Work instructions:
Look through the records, and whenever a line includes the word "screenshot", copy it.

Information provided:
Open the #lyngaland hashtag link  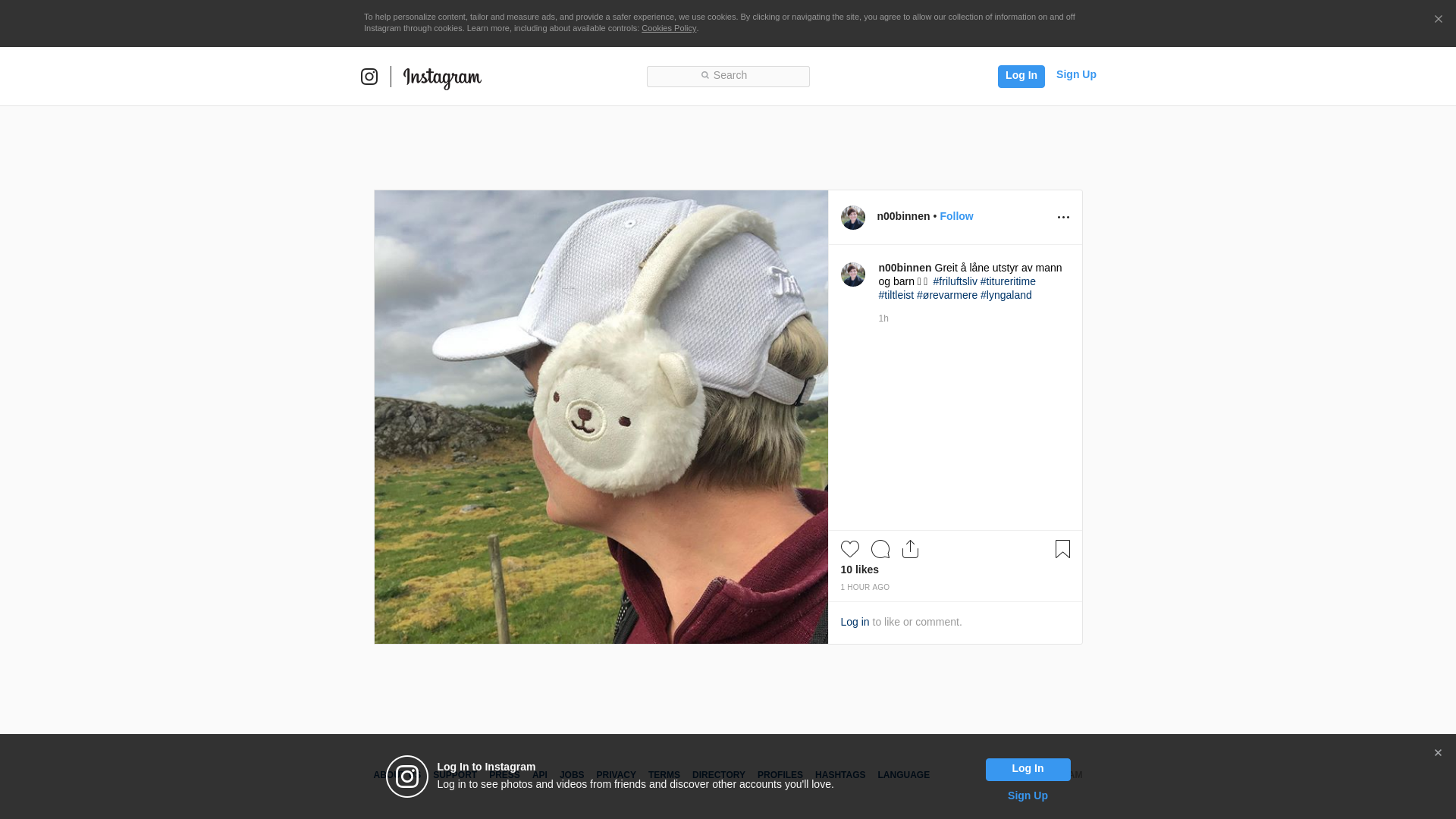pos(1006,295)
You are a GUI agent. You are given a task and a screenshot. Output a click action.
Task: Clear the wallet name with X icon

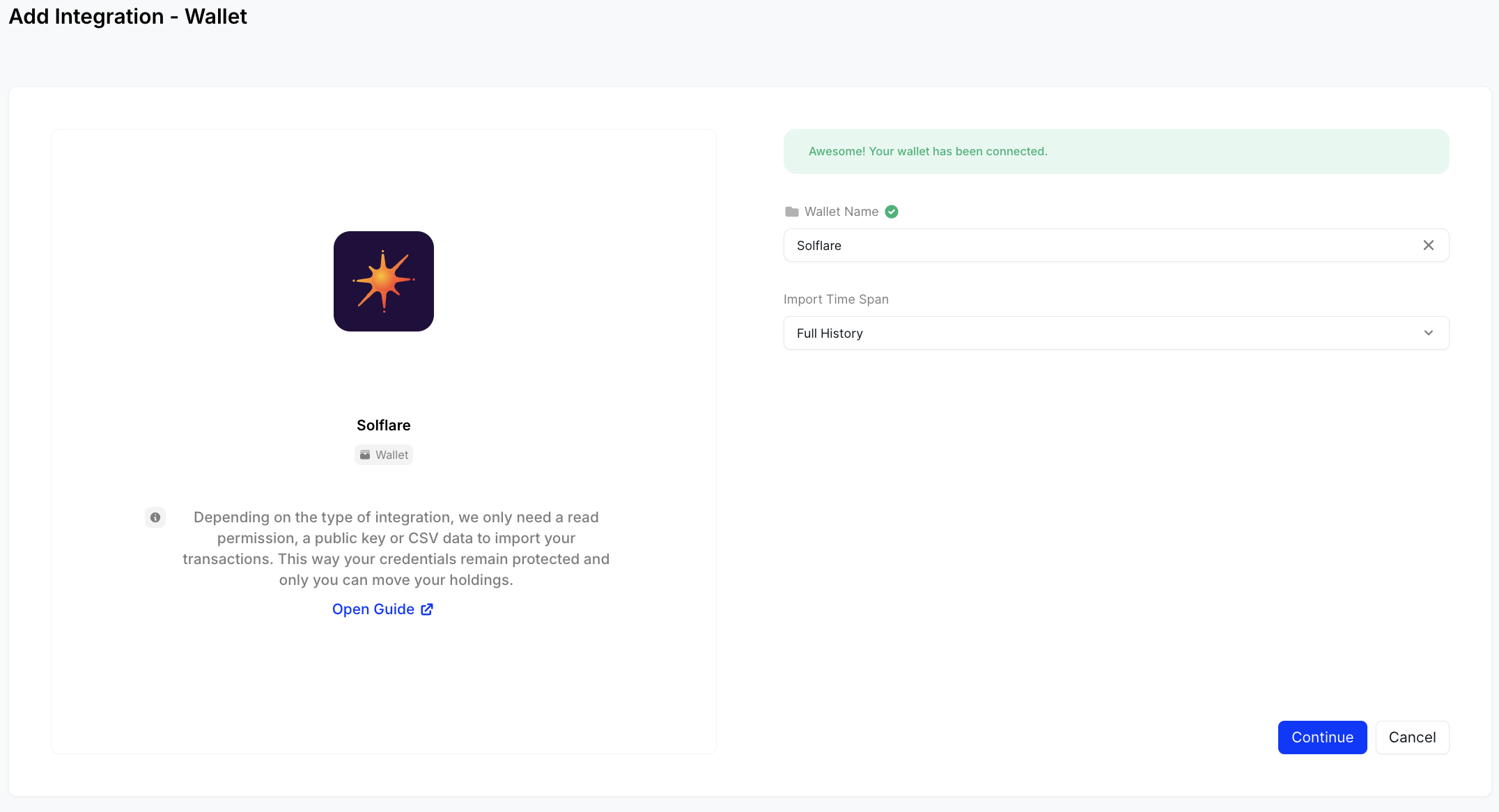(1428, 245)
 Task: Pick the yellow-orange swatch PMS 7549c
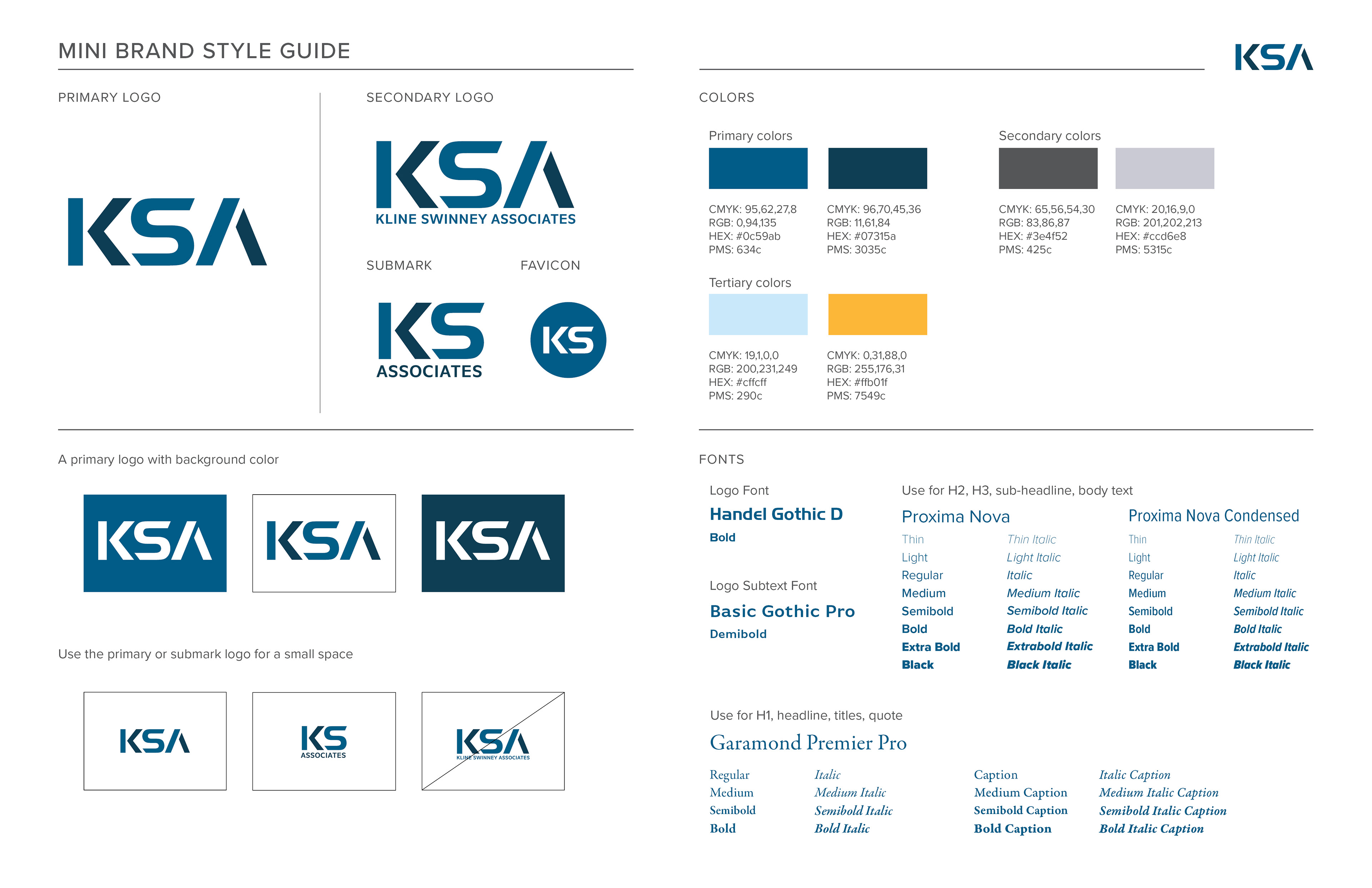click(877, 314)
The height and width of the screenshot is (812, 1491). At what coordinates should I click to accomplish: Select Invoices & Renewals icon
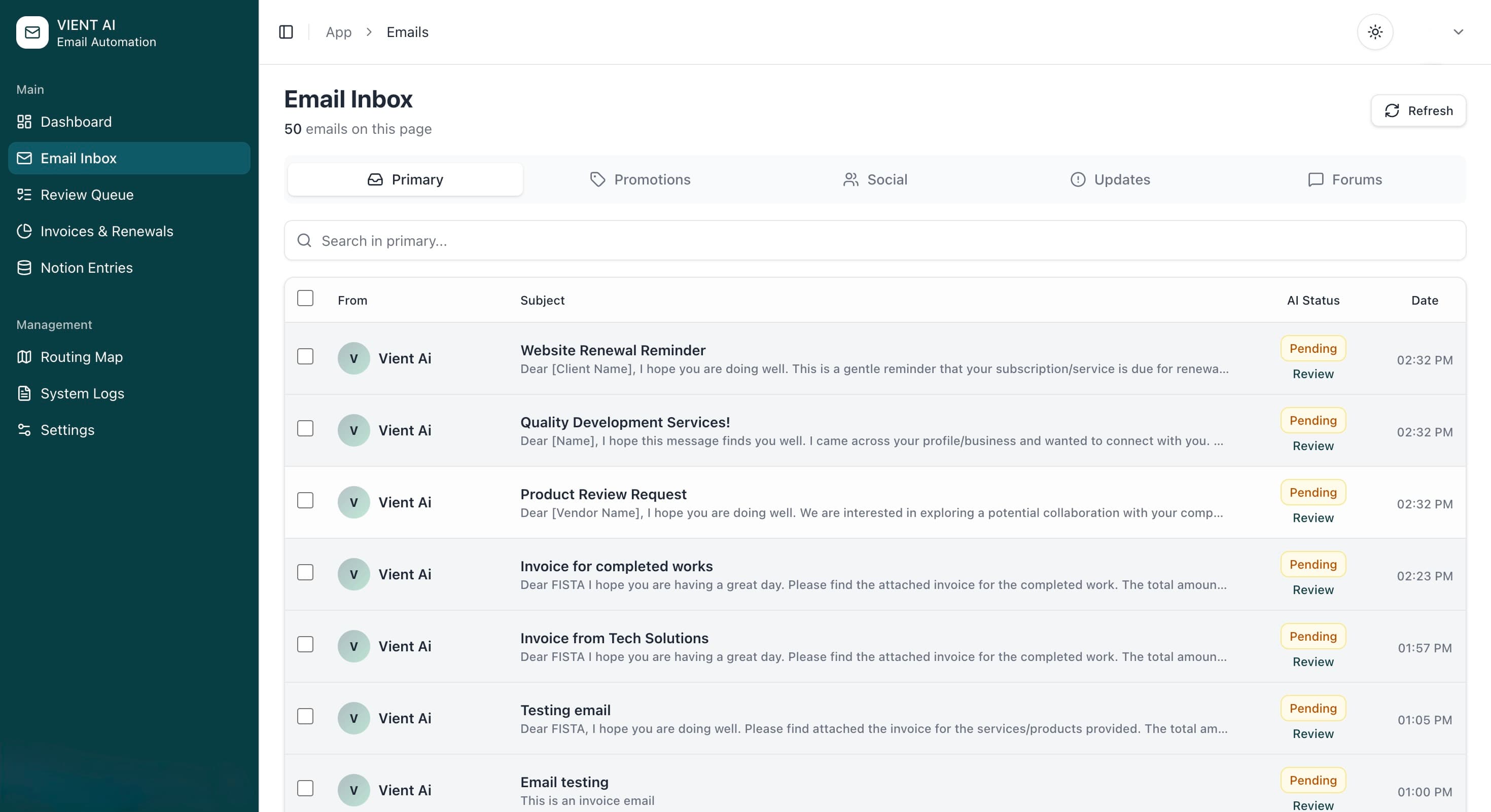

Answer section:
You are a GUI agent. You are given a task and a screenshot. Output a click action.
The height and width of the screenshot is (812, 1491). At what coordinates should I click to accomplish: Select Invoices & Renewals icon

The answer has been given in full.